The latest development in the saga of the so-called "birther" challenges to Barack Obama’s presidency comes from Hawaii, Obama’s native state. Yesterday, Gov. Linda Lingle signed a law allowing state agencies to ignore requests for information if they determine the requests duplicate or are substantially similar to earlier ones. The law targets those who contend Obama wasn’t born in the U.S. and thus, under the Constitution, can’t be president; they still are sending 10 to 20 e-mails every week asking the state’s Health Department for verification of his birth certificate. Some file the same request even after receiving a response.
(As journalists, we wonder, "Since when has a government official needed a law to ignore a request for information?" But we assume Hawaii officials have their reasons.)
Hawaii officials tell requesters the same thing over and over: State law prohibits the release of a certified birth certificate to anyone who doesn’t have a tangible interest in the matter. For those coming in late, Obama requested and obtained a copy of his own birth certificate and released it publicly in 2008, after which we examined it and found all in order. The document is legal proof of citizenship, and it’s the only type of birth record the state issues. Nevertheless, some wanted more. So Dr. Chiyome Fukino, the state health director, issued a statement saying that she has seen the original vital records verifying that Obama was born in Hawaii and "is a natural-born American citizen." But that hasn’t stopped the inquiries.
Linda Lingle, we’d note, is a Republican, and stumped for Sen. John McCain in 2008.

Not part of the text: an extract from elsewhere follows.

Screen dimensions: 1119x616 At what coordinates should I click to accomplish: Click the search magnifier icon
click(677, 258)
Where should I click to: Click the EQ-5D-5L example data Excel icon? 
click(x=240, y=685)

In other news on this front, the Eleventh Circuit U.S. Court of Appeals has upheld a $20,000 sanction against Orly Taitz, the most visible of those pressing the Obama-as-foreigner theory. As we wrote in January, a lower court judge imposed the fine to punish Taitz’ "misconduct" in filing "frivolous" legal claims on behalf of an Army officer who didn’t want to deploy to Iraq on the grounds that Obama’s presidency was illegitimate:
Judge Clay D. Land, Oct. 13 2009: While the Court derives no pleasure from its imposition of sanctions upon counsel Orly Taitz, it likewise has no reservations about the necessity of doing so. A clearer case could not exist; a weaker message would not suffice.

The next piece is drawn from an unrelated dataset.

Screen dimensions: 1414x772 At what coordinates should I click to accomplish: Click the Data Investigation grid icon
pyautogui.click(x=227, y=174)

Land was named to the bench by another Republican, former President George W. Bush.
Another lawsuit filed by Taitz on the subject was dismissed in April by no-nonsense federal Judge Royce Lamberth in Washington, D.C. "This court is not willing to go tilting at windmills with her," Lamberth said, referring to Taitz.
Taitz, undeterred, is hoping to capture the Republican nomination to be California’s secretary of state. In that race, she claims that her primary opponent is ineligible to run, though for different reasons than his place of birth. Taitz contends that Damon Dunn was too recently registered as a Democrat to be a candidate in the GOP primary.